* **Information shown**
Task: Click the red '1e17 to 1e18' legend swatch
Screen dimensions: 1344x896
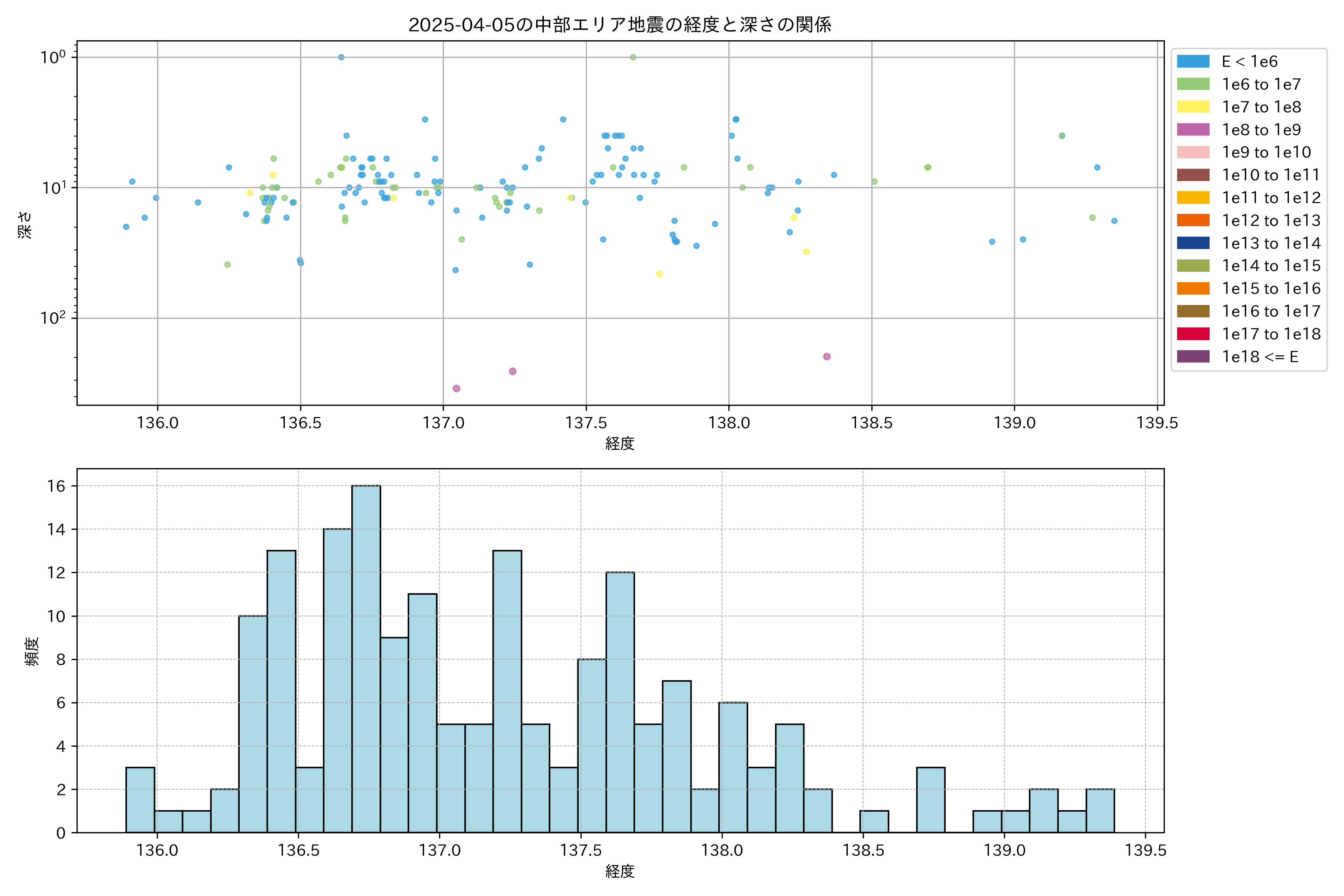Action: click(x=1192, y=334)
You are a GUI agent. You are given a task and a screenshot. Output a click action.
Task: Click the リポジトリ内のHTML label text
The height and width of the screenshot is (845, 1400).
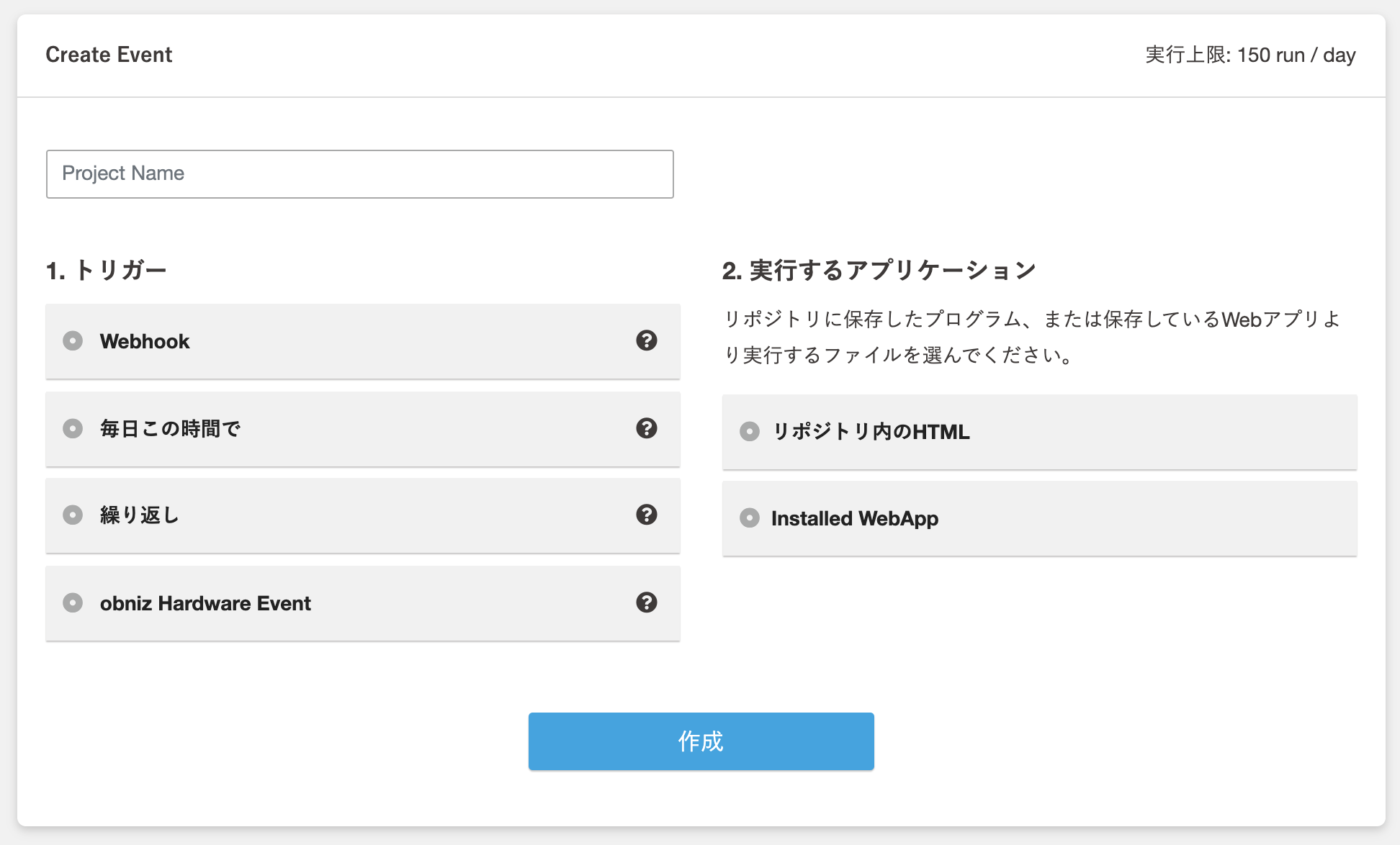(x=871, y=431)
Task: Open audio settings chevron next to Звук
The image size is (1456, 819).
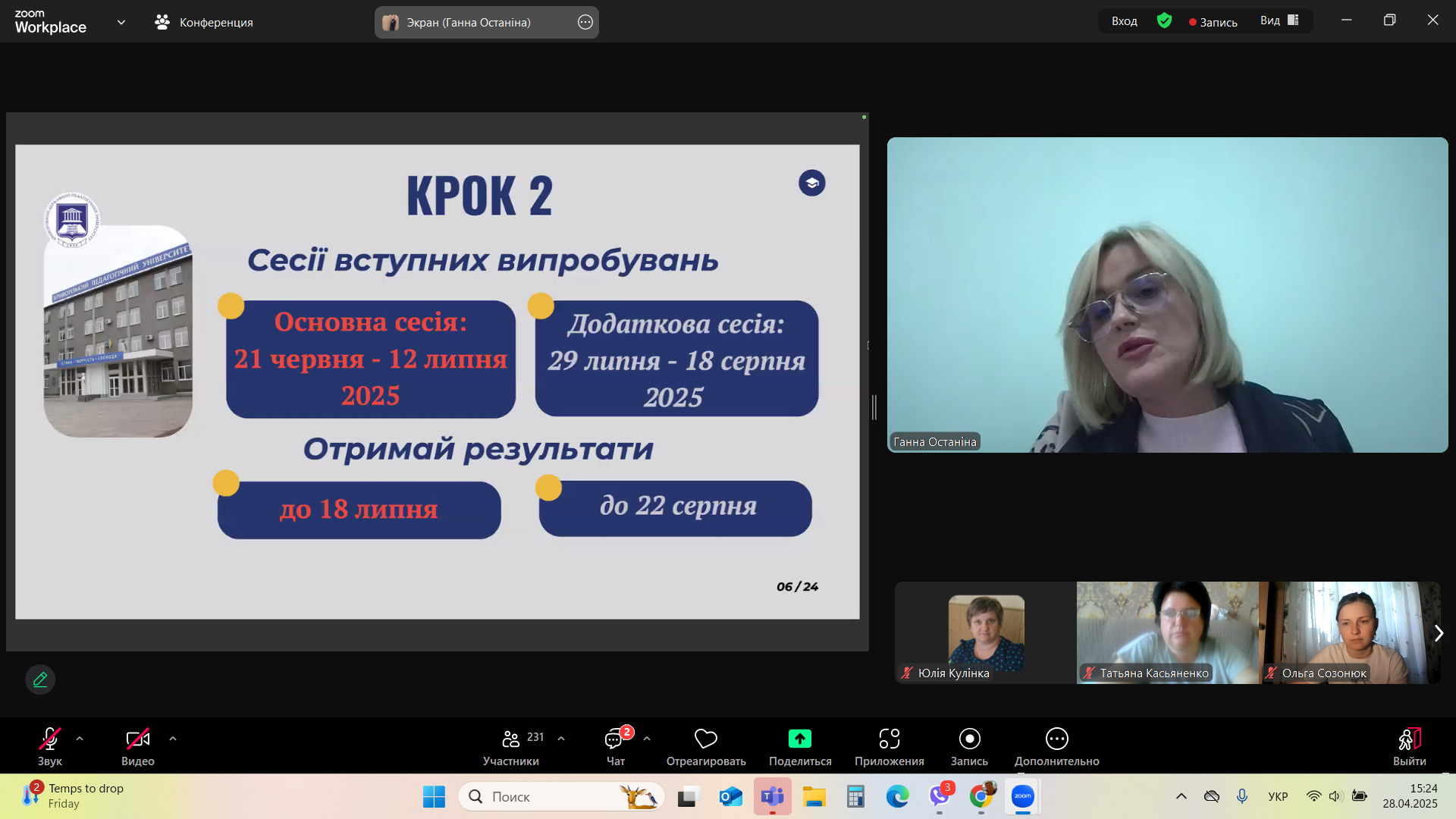Action: [x=79, y=738]
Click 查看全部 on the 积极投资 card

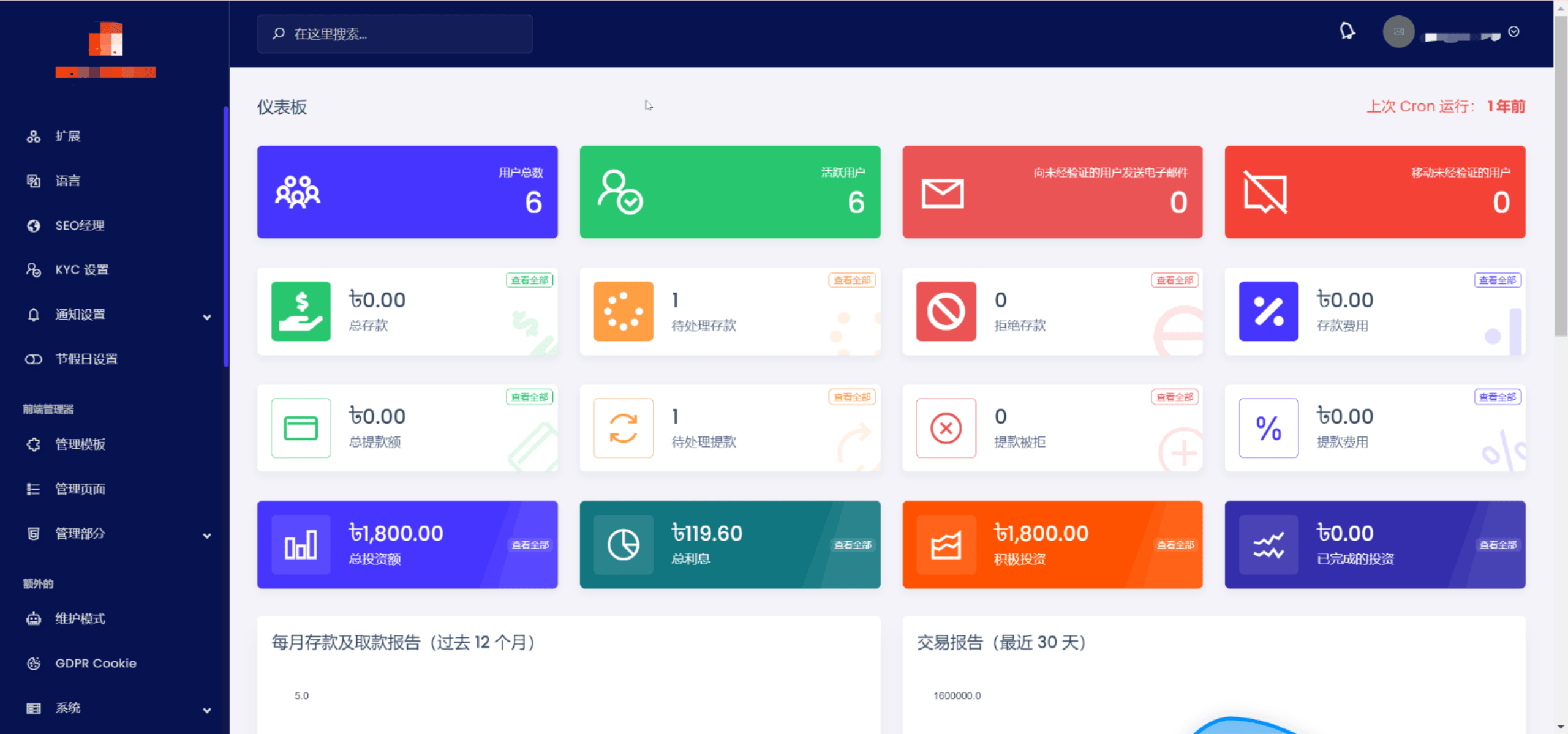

* **What to work on**
The data above is to be printed exactly, all of it, except for the pictures.

* **Solution**
Task: Click the red '1e17 to 1e18' legend swatch
Screen dimensions: 1344x896
Action: click(x=1192, y=334)
You are a GUI agent. You are given a task and a screenshot. Output a click action.
Task: Click the リポジトリ内のHTML label text
The height and width of the screenshot is (845, 1400).
(x=871, y=431)
Task: Open audio settings chevron next to Звук
The image size is (1456, 819).
Action: [x=79, y=738]
Click 查看全部 on the 积极投资 card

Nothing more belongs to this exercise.